Para qual estação quer ir? (Foto: Priscila Dal Poggetto)

Para qual estação quer ir? (Foto: Priscila Dal Poggetto)

A começar pelo direito de ir e vir, um pouco deturpado, eu diria. As pessoas até têm o direito de voltar se desistiram do caminho inicial, desde que pegue um trem e pague outro bilhete. Isso porque pela porta que você entra na estação, não pode sair mais — mesmo se ainda não passou pela catraca. É obrigado a pegar o trem — escada rolante só anda em uma direção, a direção do trem. As baldeações são bem estranhas, por sinal, porque as estações se cruzam. Até hoje não entendi direito esta parte.

Máquina para comprar o bilhete do metrô (Foto: Priscila Dal Poggetto)

Máquina para comprar o bilhete do metrô (Foto: Priscila Dal Poggetto)

Mas enquanto você não saca a lógica russa, sem dúvida vai rodar e rodar, trocando de trens e descendo escadas sem volta até sair no mesmo lugar, só que em portas diferentes. E haja escada: as estações são tão profundas que algumas delas serviram de abrigo na II Guerra Mundial.

Ah, todas as placas são em cirílico. Achar o destino se resume a um jogo de mímicas com os russos, porque pouquíssimos falam inglês. Mas fique tranquilo, quando acertar a primeira estação vai conseguir entender o mapa do metrô.

Das estações, a mais interessante delas é a Revolutsii Station. Em uma de suas alas, ela exibe 76 estátuas que representam cidadãos e personalidades russas. Stalin ia tirá-las quando assumiu o país, porque nenhum herói podia ficar acima dele. Diz a lenda que quando o ditador viu as estátuas, desistiu. Durante a segunda guerra, elas foram levadas para os Urais para ficarem protegidas.

Passar a mão no focinho do cachorro de bronze dá sorte - é o que dizem (Foto: Priscila Dal Poggetto)

Passar a mão no focinho do cachorro de bronze dá sorte – é o que dizem (Foto: Priscila Dal Poggetto)

Quer ter sorte? Passe a mão no nariz da estátua do cão guarda. O focinho do coitado está até desgastado de tanta mão que passa por ele a cada segundo – os russos são muito supersticiosos. Mas se você quer especificamente sorte no amor, passe a mão no pé da estátua da estudante que carrega um livro. Acho que os russos são bem resolvidos com isso, porque o pé da coitada está inteiro. Na minha análise de pessoas e estátuas, as flores devem funcionar melhor.

***

O único prato autêntico soviético que achei em Moscou durante a peregrinação pelas estações foi uma sobremesa em uma italianíssima pizzaria, que fica em um largo, do lado oposto ao Teatro Bolshoi.

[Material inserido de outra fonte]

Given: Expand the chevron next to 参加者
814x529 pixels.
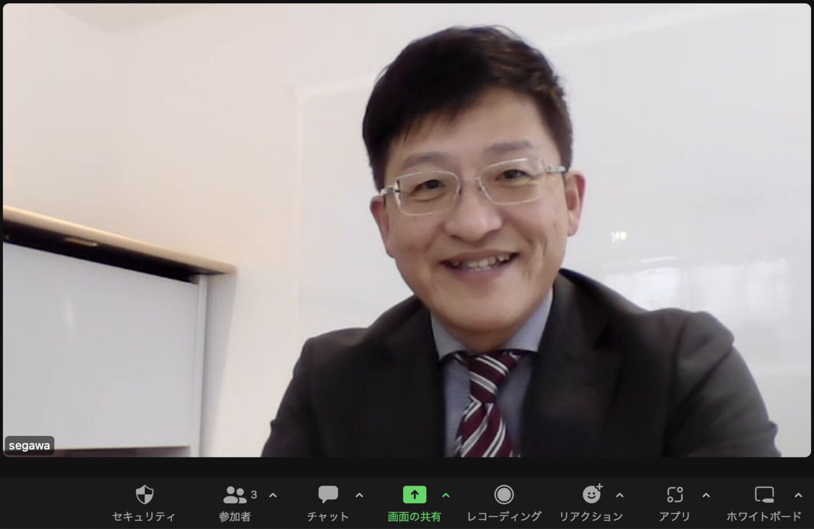Looking at the screenshot, I should pos(273,495).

Aliás teatro em russo é театр. A palavra foi um dos nossos aprendizados na língua local após pegar um trem no metrô da estação Teatralnaya e sair na porta lateral da mesma estação Teatralnaya, deparando-se com o Bolshoi mais uma vez.

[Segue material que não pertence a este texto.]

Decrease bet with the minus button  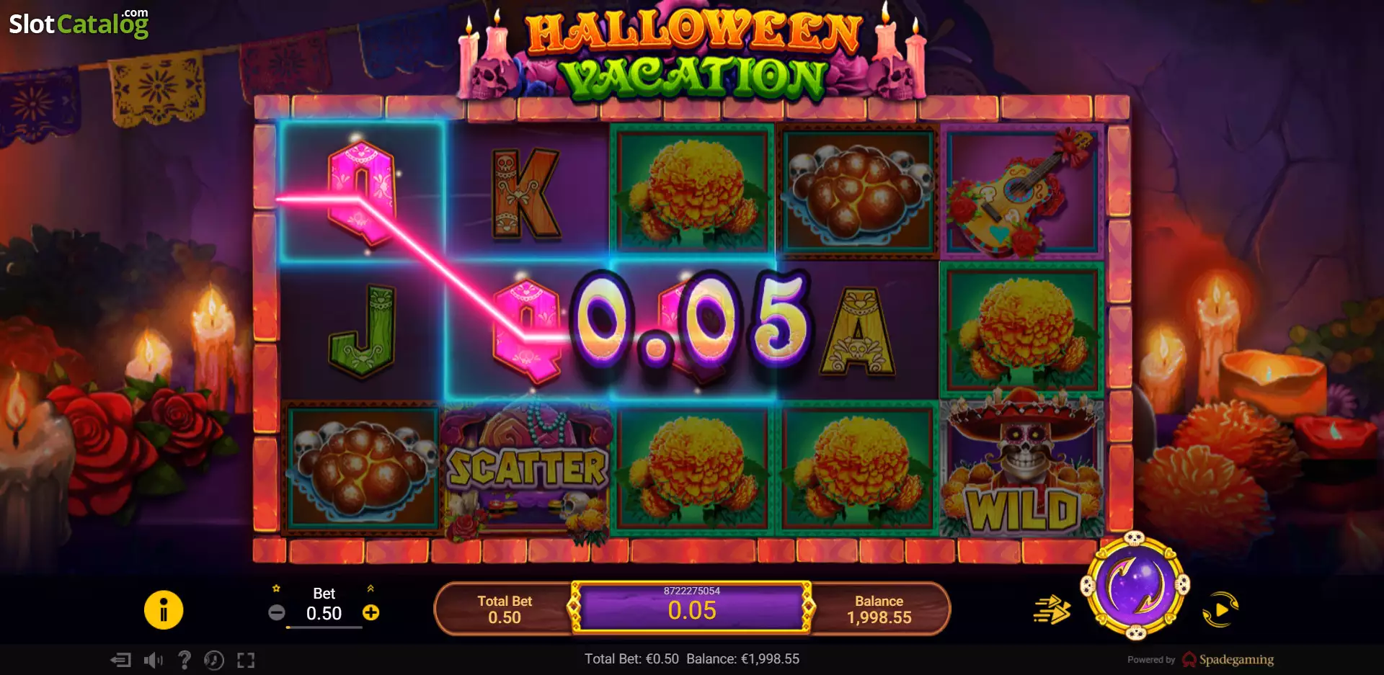[x=277, y=613]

Voltando à sobremesa, ela é chamada de blini, uma panqueca bem fininha feita de trigo sarraceno. A que eu experimentei era recheada de um creme de mascarpone, queijo cottage e calda de frutas vermelhas. Passo a receita no outro post (clique aqui). Desculpem-me, mas fui obrigada a inventar com base no que a garçonete tentou me dizer em inglês “russônico” — cirílico não é pra mim.